Las frutas ricas en antioxidantes pueden prevenir el envejecimiento
Sin embargo, FEN explica que lo que realmente distingue a la granada desde el punto de vista nutricional son sus compuestos bioactivos. Entre ellos destacan los polifenoles y flavonoides, sustancias que han despertado un creciente interés científico por su posible papel en: Prevenir el envejecimiento células y diversas enfermedades crónicas. Los taninos son polifenoles que se encuentran principalmente en la cáscara y el revestimiento de la fruta y son responsables de la sensación ligeramente áspera que deja la fruta en la boca. Aunque el consumo de estas piezas no es grande, su existencia es suficiente para demostrar su poderosa apariencia.
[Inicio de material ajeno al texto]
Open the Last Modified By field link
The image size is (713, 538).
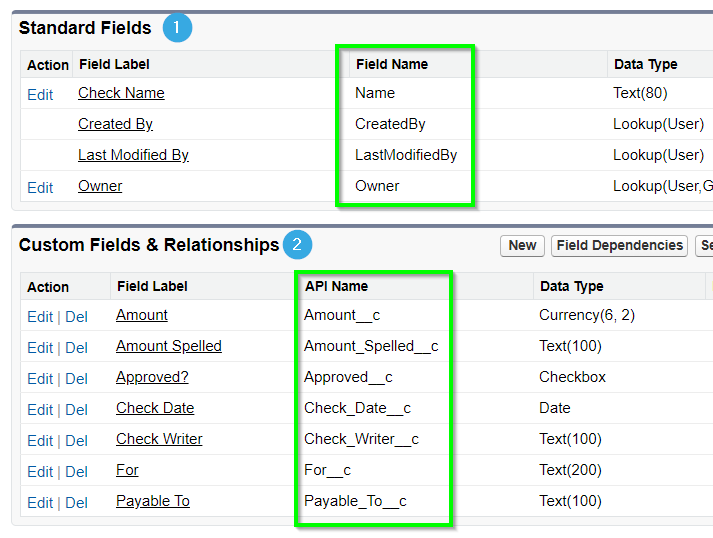[133, 155]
Antioxidantes frutas.
Asimismo, la fruta contiene flavonoides como las antocianinas, que le dan su rico color rojo y, según la FEN, contribuyen significativamente a sus propiedades protectoras. Estos pigmentos naturales ayudan a neutralizar los radicales libres, Reducir el daño oxidativo Asociado al envejecimiento y enfermedades cardiovasculares o degenerativas. Algunos estudios también sugieren que el consumo regular de granadas puede promover salud del corazonmejoran la circulación sanguínea y ayudan a controlar el colesterol unido a lipoproteínas de baja densidad (comúnmente conocido como “colesterol malo”).